The Era of Cheap AI Is Over
For years, AI companies promised their product would become a democratized and abundant utility. But as the sector pivots toward business clients and financial and environmental costs rise, the question is whether its unequal gains justify the price.

Attendees watch a demonstration of Anthropic PBC's Claude Code software at a conference in London, UK, on May 19, 2026. Anthropic is in early talks with investors to raise at least $30 billion in fresh financing, setting the stage for what could be its largest funding round yet. (Chris Ratcliffe / Bloomberg via Getty Images)
When OpenAI released ChatGPT in late 2022, it quickly broke records as the fastest growing technology product in history. AI model providers such as OpenAI, Anthropic, and Google initially used artificially low flat-rate pricing to drive adoption and capture market share, trusting that they could burn investor capital to manufacture dependency and then monetize a captive user base. But compared to the other consumer-facing platforms that had run this playbook since the 2000s, such as Facebook, Uber, or Instagram, generative AI differs in two critical respects.
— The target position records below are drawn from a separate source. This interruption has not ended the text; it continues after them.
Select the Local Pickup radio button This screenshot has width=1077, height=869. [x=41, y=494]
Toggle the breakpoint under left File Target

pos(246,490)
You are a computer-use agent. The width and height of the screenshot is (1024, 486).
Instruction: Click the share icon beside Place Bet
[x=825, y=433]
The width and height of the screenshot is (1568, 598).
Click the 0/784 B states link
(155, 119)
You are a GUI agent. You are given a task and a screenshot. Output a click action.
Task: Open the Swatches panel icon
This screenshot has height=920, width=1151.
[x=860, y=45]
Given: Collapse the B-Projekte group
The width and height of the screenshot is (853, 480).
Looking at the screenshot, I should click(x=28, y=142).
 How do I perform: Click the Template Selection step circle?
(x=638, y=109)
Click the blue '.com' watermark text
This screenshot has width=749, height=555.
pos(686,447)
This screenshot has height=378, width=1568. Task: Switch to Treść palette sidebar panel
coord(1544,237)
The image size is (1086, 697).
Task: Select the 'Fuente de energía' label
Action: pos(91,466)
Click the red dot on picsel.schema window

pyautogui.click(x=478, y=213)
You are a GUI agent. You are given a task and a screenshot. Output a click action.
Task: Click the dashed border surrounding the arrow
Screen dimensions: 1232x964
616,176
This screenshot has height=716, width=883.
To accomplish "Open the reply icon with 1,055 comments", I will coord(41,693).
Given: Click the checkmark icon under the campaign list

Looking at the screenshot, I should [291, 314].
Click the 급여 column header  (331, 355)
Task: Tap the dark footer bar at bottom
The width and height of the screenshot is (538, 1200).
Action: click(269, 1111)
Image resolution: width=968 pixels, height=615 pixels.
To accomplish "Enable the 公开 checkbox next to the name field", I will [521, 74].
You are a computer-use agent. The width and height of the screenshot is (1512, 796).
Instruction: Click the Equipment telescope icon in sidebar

First, each additional user generates a huge ongoing cost per query at a scale no social network has ever approached. Specifically, the chatbots consume an immense amount of computational power, which relies on electricity, water for server cooling, land for data centers, and billions of dollars in hardware investment. Second, as the models get more advanced, they also become more expensive to run. In that sense, they are closer to cloud-computing technologies such as Amazon Web Services.
By 2023, the research firm SemiAnalysis estimated that ChatGPT was already costing roughly $700,000 a day to run. The models have only gotten more complex and resource-intensive since. As of early 2026, with eight hundred to nine hundred million weekly active users users and only thirty-five million paying subscribers, the cost of sustaining global access to ChatGPT at this scale is around $17 billion a year, or close to $47 million a day.